Fine Art PR Publicity Announcements News and Information
Fine Art PR Publicity Announcements News and Information

DeCordova Sculpture Park and Museum announces new installation Roy Lichtenstein’s Five Brushstrokes

DeCordova Sculpture Park and Museum is pleased to announce the arrival of Roy Lichtensteins Five Brushstrokes, a monumental addition to the Sculpture Park on Thursday, July 22.. The 2010 fabrication of Lichtensteins iconic Five Brushstrokes showcases his bold, colorful graphics and humorous portrayal of the brushstroke, an integral yet uncommon subject in art. Rising 20 feet high, Five Brushstrokes pays homage to Lichtensteins position as a central figure of the 1960s Pop Art movement. Lichtensteins dynamic, stylized brushstrokes will enliven deCordovas campus for the next two years.

DeCordovas Senior Curator Nick Capasso says, “The addition of Roy Lichtensteins Five Brushstrokes to our outdoor exhibition program is a significant step forward for deCordovas Sculpture Park. Lichtenstein was among the very most important American artists of the post-war era, and this iconic sculpture sets a powerful art historical context for the more contemporary sculptures on display. And, its colorful, beautiful, and looks fabulous on our grounds!”

Roy Lichtenstein emerged as an innovative artist during the 1960s Pop Art movement—a movement characterized by bright, bold graphics and themes from popular culture. Lichtenstein first grabbed the attention of the art world with his Benday dots, flat colors and hard black outlines derived from comics. The sculptures he produced throughout his career are little known compared to his two dimensional graphic works. Lichtenstein began making multi-colored, planar sculptures based on his graphic work in the 1970s. Five Brushstrokes is a 20-foot-high stack of three large strokes of paint and two small globs. He made this sculpture late in his career, long after he had abandoned comic strip subject matter in favor of re-making Picasso, Matisse, Mondrian, and even his own “masterworks.”

The Pop Art movement was, in part, a rebellion against the improvised, emotional style of 1940s and 1950s Abstract Expressionism. Five Brushstrokes satirizes Abstract Expressionist strokes of paint by separating, amplifying and exaggerating them with hard edges and bold color pairings.

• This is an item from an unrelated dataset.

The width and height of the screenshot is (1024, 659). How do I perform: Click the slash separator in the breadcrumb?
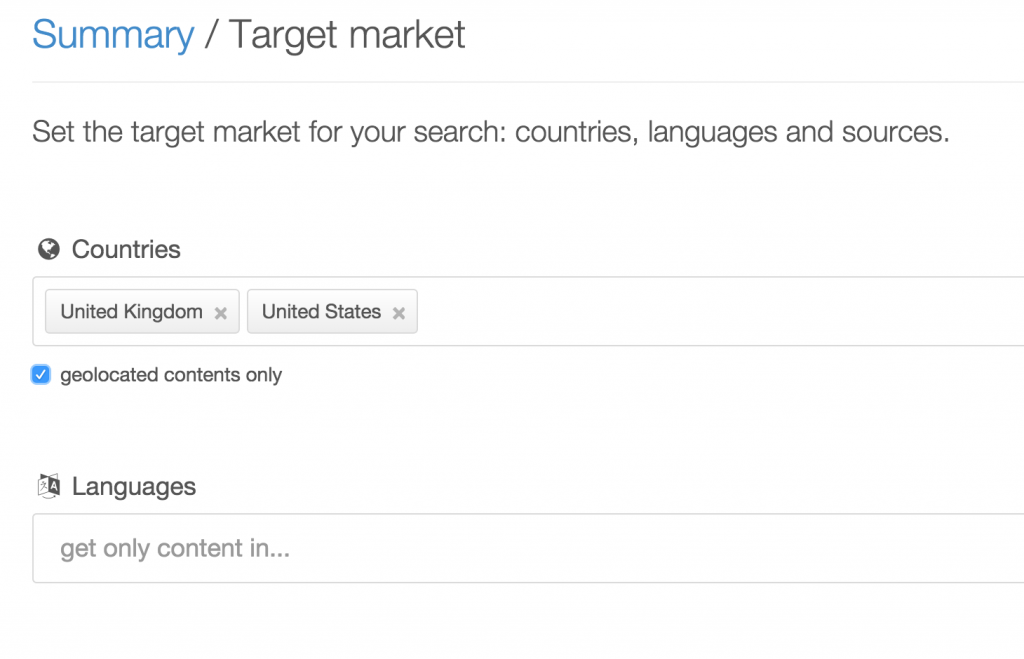point(211,35)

Unlike Abstract Expressionist work, which focused on the artists individual psychology, Lichtensteins sculpture leaves no trace of the labor used to produce it. The work even hides its medium, aluminum, under many layers of enamel paint and varnishes. Five Brushstrokes is more than a reaction to Abstract Expressionism; just as Lichtenstein parodied the work of the “great masters”, Five Brushstrokes parodies Lichtensteins own Brushstroke screen prints from the mid-1960s. The shiny aluminum strokes are barely three-dimensional, but they do have a twenty-inch depth and recessed grooves within the sculpture. The sculpture is, as Lichtenstein says, “a two-dimensional symbol on a three-dimensional object”—a sculpture that refuses to be a sculpture.

Image: Five Brushstrokes (C) Roy Lichtenstein Foundation

About deCordova
DeCordova Sculpture Park and Museum was established in 1950 to educate the public about American contemporary art. DeCordova’s unique campus features both indoor and outdoor venues, allowing its visitors to celebrate and explore contemporary art across 35 acres. Inside, the Museum features a robust slate of rotating exhibitions and innovative interpretive programming. Outside, deCordova’s Sculpture Park hosts more than 60 works, the majority of which are on loan to the Museum. DeCordova also offers the largest non-degree granting studio art program in New England. DeCordova Sculpture Park and Museum attracts more than 100,000 visitors from New England and tourists from around the world to its campus each year and enrolls more than 3,000 students of all ages in its studio art program.

General Information
DeCordova is open Tuesday through Sunday, from 10 am to 5 pm and on selected Monday holidays. General admission during Museum hours is $12 for adults; $8 for senior citizens, students, and youth ages 6-12. Children age 5 and under, Lincoln residents, and Active Duty Military Personnel and their dependents are admitted free. The Sculpture Park is open year-round during daylight hours. Guided public tours of the Museum’s main galleries take place every Thursday at 1 pm and Sunday at 2 pm. Tours of the Sculpture Park are given on Saturday and Sunday at 1 pm from April to October. All guided tours are free with Campus admission.